I did it once, and I will do it again.  With the biggest support system in MY corner, cheering me on every single step I take and every meal I'm able to eat without being in pain.

Sunday, June 17, 2012

My Absolute Everything....


This weekend I had the pleasure of celebrating some very amazing people in my life.  Friday was Mom's birthday.  We went out for drinks with our neighbor Joe and his daughter and son in law.  We ran into an old neighbor and she cried and cried when she saw how grown up Chris was and my parents for the first time in years.  Then we went out to dinner at Kumo and had a lot of fun.  Hibachi can be a very stuffing experience and I look forward to our yearly trek there for Mom's birthday.



Today was Father's day and I got to spend some time with Dad.  It was a beautiful day weather wise and we got to go on some errands this morning.  Dad wasn't too happy upon hearing about the picture I took when he was sitting on the outdoor patio while we were at the store.  Only for the fact that he didn't know I snapped it.  Bazinga, Dad, Bazinga.  He laughed when I went to give him his card because I lost the damn envelope, but he used Chris's card as he was dying laughing at my huge blunder.

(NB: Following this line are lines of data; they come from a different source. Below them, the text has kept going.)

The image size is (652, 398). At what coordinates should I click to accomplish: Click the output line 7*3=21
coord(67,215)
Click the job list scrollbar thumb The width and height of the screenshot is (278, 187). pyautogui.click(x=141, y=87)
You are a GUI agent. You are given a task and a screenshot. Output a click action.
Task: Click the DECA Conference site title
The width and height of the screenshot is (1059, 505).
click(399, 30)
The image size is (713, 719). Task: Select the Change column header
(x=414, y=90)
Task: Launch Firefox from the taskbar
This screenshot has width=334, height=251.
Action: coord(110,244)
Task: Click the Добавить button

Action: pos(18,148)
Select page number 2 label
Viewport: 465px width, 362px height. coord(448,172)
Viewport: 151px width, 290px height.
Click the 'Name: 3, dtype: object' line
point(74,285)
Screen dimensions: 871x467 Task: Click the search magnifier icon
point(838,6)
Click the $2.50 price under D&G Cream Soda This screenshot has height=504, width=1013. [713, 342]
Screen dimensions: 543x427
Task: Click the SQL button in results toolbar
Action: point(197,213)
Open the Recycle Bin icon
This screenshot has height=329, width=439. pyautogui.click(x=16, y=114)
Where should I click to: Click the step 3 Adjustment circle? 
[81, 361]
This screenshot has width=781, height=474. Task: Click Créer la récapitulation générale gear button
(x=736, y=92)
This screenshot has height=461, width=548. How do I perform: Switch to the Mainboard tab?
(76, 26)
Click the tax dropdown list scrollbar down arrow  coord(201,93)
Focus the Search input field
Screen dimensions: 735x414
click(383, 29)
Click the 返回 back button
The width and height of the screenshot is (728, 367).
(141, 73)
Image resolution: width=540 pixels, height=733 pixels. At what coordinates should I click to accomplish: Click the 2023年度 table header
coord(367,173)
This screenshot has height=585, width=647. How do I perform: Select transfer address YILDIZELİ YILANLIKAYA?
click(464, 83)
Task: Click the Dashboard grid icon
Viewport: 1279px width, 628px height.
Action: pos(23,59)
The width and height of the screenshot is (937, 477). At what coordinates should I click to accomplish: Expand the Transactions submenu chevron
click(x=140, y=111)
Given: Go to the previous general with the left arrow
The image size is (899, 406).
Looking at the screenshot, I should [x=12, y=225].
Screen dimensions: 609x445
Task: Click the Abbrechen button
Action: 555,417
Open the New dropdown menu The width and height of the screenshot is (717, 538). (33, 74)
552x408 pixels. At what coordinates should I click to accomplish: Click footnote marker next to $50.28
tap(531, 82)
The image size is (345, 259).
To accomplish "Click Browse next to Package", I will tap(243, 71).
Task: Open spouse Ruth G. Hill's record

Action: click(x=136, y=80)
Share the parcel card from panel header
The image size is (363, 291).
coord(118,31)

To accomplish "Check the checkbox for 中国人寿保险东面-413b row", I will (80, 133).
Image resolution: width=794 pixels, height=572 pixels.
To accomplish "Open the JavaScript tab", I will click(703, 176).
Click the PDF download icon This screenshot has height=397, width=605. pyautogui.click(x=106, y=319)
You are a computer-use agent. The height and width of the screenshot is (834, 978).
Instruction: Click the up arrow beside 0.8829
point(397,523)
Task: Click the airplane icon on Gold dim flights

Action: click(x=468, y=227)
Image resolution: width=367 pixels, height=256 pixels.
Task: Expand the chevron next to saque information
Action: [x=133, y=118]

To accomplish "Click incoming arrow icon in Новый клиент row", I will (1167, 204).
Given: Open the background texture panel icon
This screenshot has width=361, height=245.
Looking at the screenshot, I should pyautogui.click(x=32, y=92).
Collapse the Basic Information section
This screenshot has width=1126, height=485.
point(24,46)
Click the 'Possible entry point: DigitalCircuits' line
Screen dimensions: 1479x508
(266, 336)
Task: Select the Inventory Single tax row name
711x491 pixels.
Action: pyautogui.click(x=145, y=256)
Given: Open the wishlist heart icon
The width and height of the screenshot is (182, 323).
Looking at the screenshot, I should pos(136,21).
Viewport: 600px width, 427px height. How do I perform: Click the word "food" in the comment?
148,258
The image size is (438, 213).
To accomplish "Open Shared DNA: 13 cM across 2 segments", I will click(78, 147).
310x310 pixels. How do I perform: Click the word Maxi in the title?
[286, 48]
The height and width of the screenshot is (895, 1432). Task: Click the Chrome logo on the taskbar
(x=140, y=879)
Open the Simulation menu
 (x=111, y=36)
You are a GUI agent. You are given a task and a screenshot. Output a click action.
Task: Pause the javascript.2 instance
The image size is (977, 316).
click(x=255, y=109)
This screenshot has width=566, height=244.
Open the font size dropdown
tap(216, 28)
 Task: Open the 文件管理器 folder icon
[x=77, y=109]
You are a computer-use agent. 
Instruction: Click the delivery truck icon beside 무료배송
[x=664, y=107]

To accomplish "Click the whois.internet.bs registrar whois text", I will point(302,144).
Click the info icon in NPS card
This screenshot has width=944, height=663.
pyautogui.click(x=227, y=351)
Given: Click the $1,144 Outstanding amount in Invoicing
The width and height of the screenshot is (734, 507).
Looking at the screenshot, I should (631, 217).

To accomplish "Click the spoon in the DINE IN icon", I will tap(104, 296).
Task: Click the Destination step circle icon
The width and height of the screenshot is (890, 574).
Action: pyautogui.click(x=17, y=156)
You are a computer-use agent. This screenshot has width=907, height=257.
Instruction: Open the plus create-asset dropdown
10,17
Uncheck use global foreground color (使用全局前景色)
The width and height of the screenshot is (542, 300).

I am glad I got to spend quality time with the people whom are always there for me regardless of what I do.  My family.  Dad, Chris, Mom and I had some really good laughs, especially at dinner on Friday.  I don't say it often to them, which is a downfall of mine, but I really do love them.  I am proud to call them my family every single day because they are such amazing people.  They change the world every day without even realizing they do.  Guys, I love you.  Thank you so much for always standing by my side even when I am at my worse.  You take my good and bad sides, even when I don't seem to deserve the  love you so openly give it.  Love you.  So happy to be stuck with you for the rest of my life.